Massive.js 3.0: A Postgres-centric Data Access Tool

Massive.js is a data mapper for Node.js that goes all in on PostgreSQL and fully embraces the power and flexibility of the SQL language and relational metaphors. Providing minimal abstractions for the interfaces and tools you already use, its goal is to do just enough to make working with your data as easy and intuitive as possible, then get out of your way.

Massive is not an object-relational mapper (ORM)! It doesn't use models, it doesn't track state, and it doesn't limit you to a single entity-based metaphor for accessing and persisting data. You've already got a data model: your schema. Massive introspects your database at runtime and returns a connected instance with your tables, views, functions, and scripts attached and ready to query, write, or execute.

Here are some of the high points:

Dynamic query generation: Massive features a versatile query builder with support for a wide variety of operators, all generated from a simple criteria object.
Do as much, or as little, as you need: if you're coming from an ORM background, you might be expecting to have to create or load an entity instance before you can write it to the database. You don't. As long as you don't run afoul of NOT NULL constraints, you can emit inserts and updates which affect only the columns you actually need to write and make up the data on the spot.
Document storage: PostgreSQL's JSONB storage type makes it possible to blend relational and document strategies. Massive offers a robust API to simplify working with documents: objects in, objects out, with document metadata managed for you.
Postgres everything: committing to a single RDBMS allows us to leverage it to the fullest extent possible. Massive supports array fields, JSON storage, pattern matching with regular expressions, and many, many more features found in PostgreSQL but not in other databases.

Full Documentation

Full documentation including API docs is available on GitHub Pages.

Installation
Quickstart
REPL
Older Versions
Contributing

Installation

npm i massive --save

Starting with version 3, Massive requires ES6 support and uses Promises exclusively. If you need a callback-based API or are using a pre-6.x release of Node.js, download version 2.x from the Releases page.

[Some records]
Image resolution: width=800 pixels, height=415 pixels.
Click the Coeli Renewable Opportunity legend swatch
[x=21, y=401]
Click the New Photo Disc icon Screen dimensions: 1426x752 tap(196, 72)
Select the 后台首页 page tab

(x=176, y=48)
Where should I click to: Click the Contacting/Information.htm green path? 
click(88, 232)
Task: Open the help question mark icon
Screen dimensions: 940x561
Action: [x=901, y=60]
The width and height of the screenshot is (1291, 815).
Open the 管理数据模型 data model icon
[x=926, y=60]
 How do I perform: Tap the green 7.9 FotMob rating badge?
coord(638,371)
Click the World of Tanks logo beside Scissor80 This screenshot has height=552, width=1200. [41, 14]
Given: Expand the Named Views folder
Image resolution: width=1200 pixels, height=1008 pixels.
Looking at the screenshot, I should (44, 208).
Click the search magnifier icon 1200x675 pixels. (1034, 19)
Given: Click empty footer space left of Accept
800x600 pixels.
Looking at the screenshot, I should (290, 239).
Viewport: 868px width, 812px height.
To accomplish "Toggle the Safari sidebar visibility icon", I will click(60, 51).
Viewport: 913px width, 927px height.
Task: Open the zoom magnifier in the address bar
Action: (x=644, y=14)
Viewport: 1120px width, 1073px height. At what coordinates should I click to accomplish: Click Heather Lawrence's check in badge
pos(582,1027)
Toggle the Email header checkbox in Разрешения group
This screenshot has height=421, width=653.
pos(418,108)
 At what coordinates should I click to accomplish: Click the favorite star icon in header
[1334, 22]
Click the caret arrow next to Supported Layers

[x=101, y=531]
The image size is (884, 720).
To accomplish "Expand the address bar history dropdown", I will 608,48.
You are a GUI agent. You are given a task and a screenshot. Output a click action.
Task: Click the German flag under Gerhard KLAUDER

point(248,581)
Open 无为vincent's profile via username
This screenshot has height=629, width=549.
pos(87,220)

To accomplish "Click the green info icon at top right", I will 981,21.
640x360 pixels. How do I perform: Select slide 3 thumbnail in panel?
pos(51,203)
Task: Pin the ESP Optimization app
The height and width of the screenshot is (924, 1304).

- _Problems and tasks_:
1) Answer these from the Massive.js overview:
(a) What does Massive require starting with version 3?
(b) Where is the full documentation, including API docs, available?
(c) Which PostgreSQL storage type makes it possible to blend relational and document strategies?
2) List every high point of Massive that the Massive.js overview gives, by its lead-in name.
3) Copy the part of the Massive.js overview starting at "Massive is not" and ending at "simple criteria object.".
The items are separate material and are not part of the Massive.js overview.

- _Solved tasks_:
1)
(a) ES6 support; it also uses Promises exclusively.
(b) On GitHub Pages.
(c) JSONB.

2)
- Dynamic query generation
- Do as much, or as little, as you need
- Document storage
- Postgres everything

3)
Massive is not an object-relational mapper (ORM)! It doesn't use models, it doesn't track state, and it doesn't limit you to a single entity-based metaphor for accessing and persisting data. You've already got a data model: your schema. Massive introspects your database at runtime and returns a connected instance with your tables, views, functions, and scripts attached and ready to query, write, or execute.

Here are some of the high points:

Dynamic query generation: Massive features a versatile query builder with support for a wide variety of operators, all generated from a simple criteria object.